Gilbert Ryle, the grey eminence of Oxford philosophy during its heyday in the 1950s, used to say that the correct way to read the great philosophers of the past was to treat their work as if it had appeared in the previous month’s edition of the journal Mind. Read in this fashion, Plato’s Parmenides, for example, turns out to have been an attempt at a theory of types of the sort perfected two millennia later by Bertrand Russell. And lurking in the “transcendental idealist” undergrowth of Kant’s Critique of Pure Reason is a modest little essay in what Ryle’s colleague Peter Strawson called “descriptive metaphysics”.

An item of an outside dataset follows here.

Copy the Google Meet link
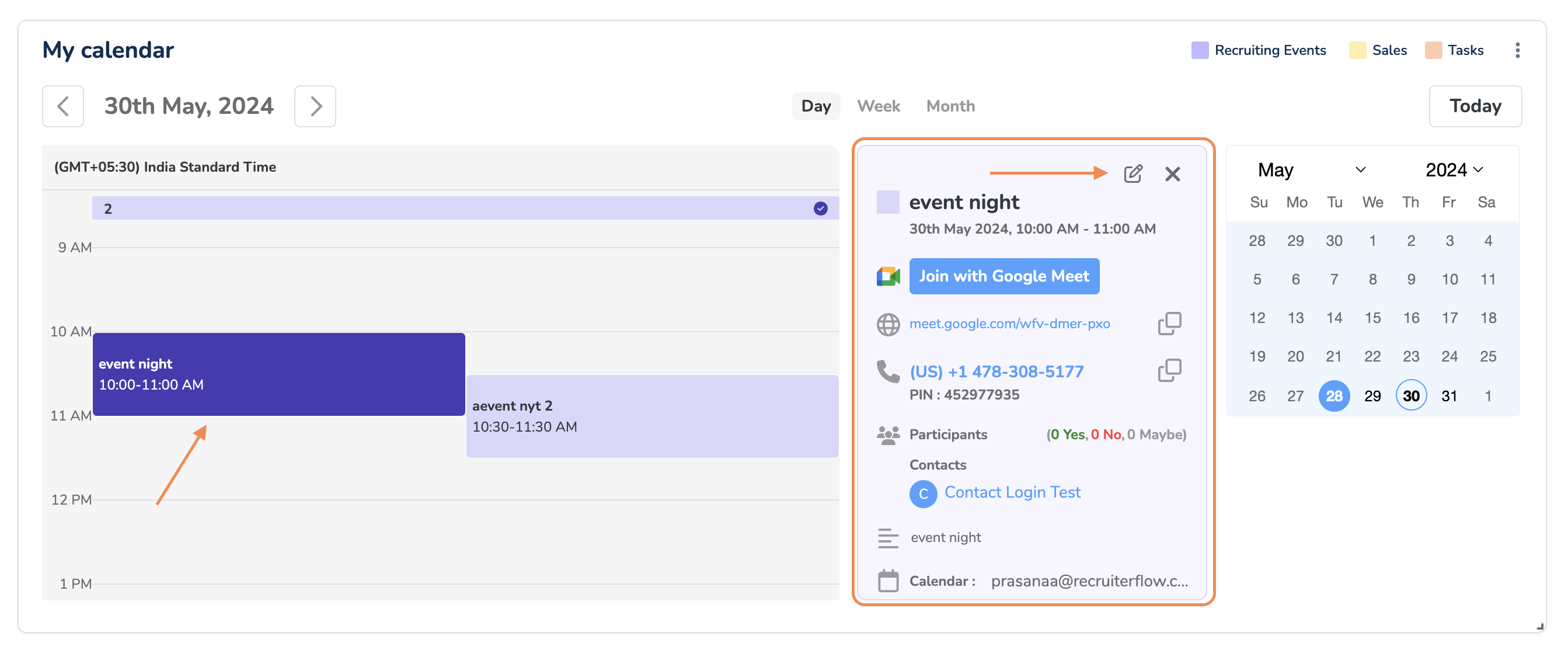This screenshot has height=653, width=1568. (1169, 324)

The widespread acceptance of this method of “rationally reconstructing” philosophical classics so as to make them speak to contemporary concerns -often at considerable cost to the internal coherence of the works concerned- completed a process described by the late Bernard Williams as the “complete obliteration … from the collective local consciousnes” of Ryle’s predecessor as Waynflete Professor of Metaphysical Philosophy at Oxford, R.G. Collingwood. For it was one of Collingwood’s most fiercely held intellectual principles that to attribute to a historical author views he never actually held (or, alternatively, to chastise him for failing to hold views one held oneself) was like “planting treasonable correspondence” in someone’s coat pocket.

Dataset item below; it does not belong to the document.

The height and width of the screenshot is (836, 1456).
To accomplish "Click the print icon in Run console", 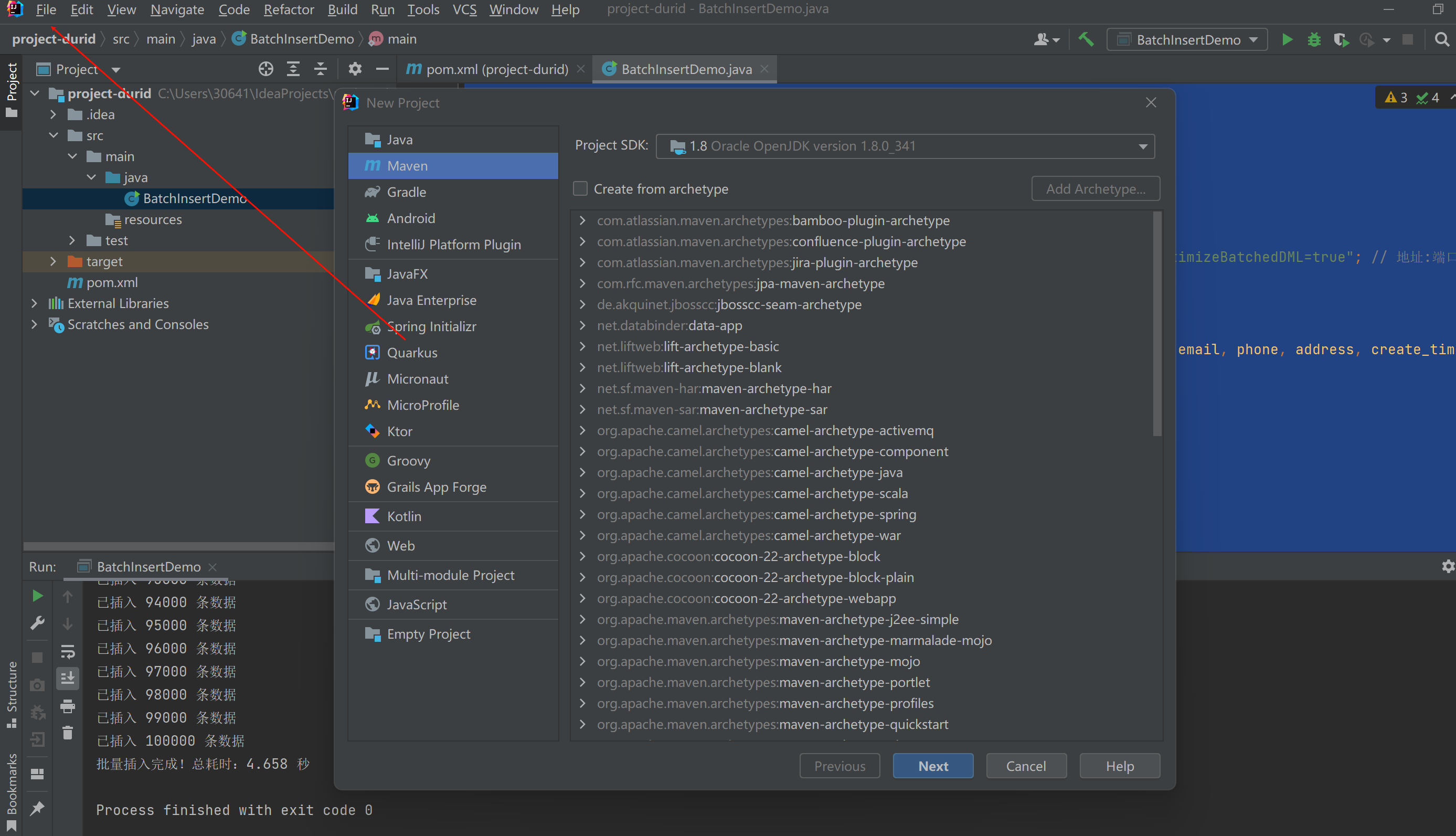I will click(x=68, y=706).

Despite the existence today of a thriving academic cottage industry devoted to his work, Collingwood’s reputation has never really recovered from the damage done to it after his death in 1943. The hegemony of Ryle, J.L. Austin and the other “linguistic philosophers” in the years following the Second World War was confirmed in 1958, when a survey of English Philosophy Since 1900, written by Austin’s ammanuensis Geoffrey Warnock, contained not a single reference to Collingwood.

Fred Inglis’s vividly written biography is devoted, therefore, to “bring[ing] up the light” on its subject. However, it is also a reminder that, despite his academic achievements (he acceded to the Waynflete in 1935, having been narrowly beaten seven years earlier, at the age of only 39, to the White’s Chair in Moral Philosophy), Collingwood had in fact begun to fade from the “collective local consciousnes” long before he died.

In what Inglis rightly describes as his “best-known and surely classic work”, An Autobiography, published in 1939, Collingwood frankly acknowledged that the corollary of his considerable social and professional success was more or les complete intellectual isolation. As Inglis observes, Collingwood was cut off from both the group of philosophical revoltés that in the mid -’30s had gathered around Austin (and which included Isaiah Berlin, Stuart Hampshire and A.J. Ayer) and an older generation of “realist” philosophers loyal to the shade of John Cook Wilson.

Collingwood began his career attacking Cook-Wilsonian realism for its indifference to the history of philosophy. He developed in its place something he called the “question-and-answer” method, the gist of which was that in order to grasp the meaning of a proposition, or a historical text for that matter, one must know the question to which it is an answer. In other words, propositions and linguistic utterances do not wear their meanings on their sleeves.

The implications of this method for the study of historical texts were obvious. When a philosophical treatise, say, becomes a “classic” -when, that is, the author’s contemporaries are long dead- the question to which it is an answer is forgotten. Excavating that question requires, Collingwood thought, the “exercise of considerable historical skill”. The alternative to such hard labour is to treat the the author as one’s contemporary - or else to take it for granted that philosophical questions are eternal and unchanging; that our preoccupations are the same as Plato’s.

Inglis’s great achievement in this book is to apply the question-and-answer method to Collingwood’s biography, the “interpreted life” being no more susceptible to instant appraisal than the interpreted text. (With attractive modesty, he describes History Man as merely an “extended gloss” on the story Collingwood himself tells in his autobiography.) He recreates not only the long-forgotten intellectual milieu of Oxford in the 1920s, but also the circumstances of Collingwood’s extraordinary upbringing: until the age of 13, he was educated at home in the Lake District by his artist parents, who were friends and devotees of Ruskin. That “alternative education”, Inglis argues, goes some way to explaining the isolation and marginalisation that Collingwood would feel so keenly later in life.

Collingwood’s separateness was partly self-imposed, however, as Inglis recognises when he considers the remarkable final chapter of An Autobiography. That “ringing sermon” against the political accomodations and complacencies of his contemporaries, delivered in the midst of the “gravest crisis” in the country’s history, reveals Collingwood as, in the words of his biographer, “one of Britain’s best, lost intellectuals of the 1930s”. But as Oxford prepared to vote in the “appeasement” by-election of October 1938, this intellectual manqué was leaving Birkenhead aboard a steamer bound for Java - and leaving Britain “to the care of appeasers with every appearance of eager anticipation of his first extended departure from Europe.”